My intention here is not to promote ableist views of mental illness, including anxiety, depression, schizophrenia, as marks of inferiority, absurdity or faultiness, often leading to casting out as “other”, but the opposite. However, precisely by placing dangerous and abhorrent bigotry, racism, sexism, nationalism alongside individual mental anguish, i may be also casting the latter into disrepute rather than deserving help. There is a difference between society’s damaging attitudes and irrational actions and those who suffer yet are considered ill. I’m against society condemning certain groups- and beyond mental health- as “abnormal” and better out of sight or done away with altogether. There’s far too much stigma attached to people with certain mental health problems or who have needed professional help. As well as arbitrary or damaging cut-offs between mental normality and abnormality, dominant notions of “handicap”, “impairment”, compared with socially-imposed disability, still need to be challenged. Greater empathy rather than disparaging assumptions would help us all.

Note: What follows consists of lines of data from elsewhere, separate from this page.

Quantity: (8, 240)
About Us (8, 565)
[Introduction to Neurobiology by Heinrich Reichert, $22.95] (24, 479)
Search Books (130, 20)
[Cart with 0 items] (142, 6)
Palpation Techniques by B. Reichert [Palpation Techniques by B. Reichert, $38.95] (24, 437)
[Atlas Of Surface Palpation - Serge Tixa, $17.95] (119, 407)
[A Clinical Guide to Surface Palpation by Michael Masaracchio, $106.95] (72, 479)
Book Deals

Psychiatry in many countries has made progress towards treating individuals with mental health problems more respectfully, and looking to promote independence rather than automatically banging up, away from so-called “normal” society, and giving shocking treatment, but mental health professionals can still be damaging. My poor mother died in a psychiatric hospital, a few days after her last of several admissions in which she underwent frequent electric shocks. When not having bouts of “mental illness”, she was as kind, patient, calm and caring a person as you could wish to meet.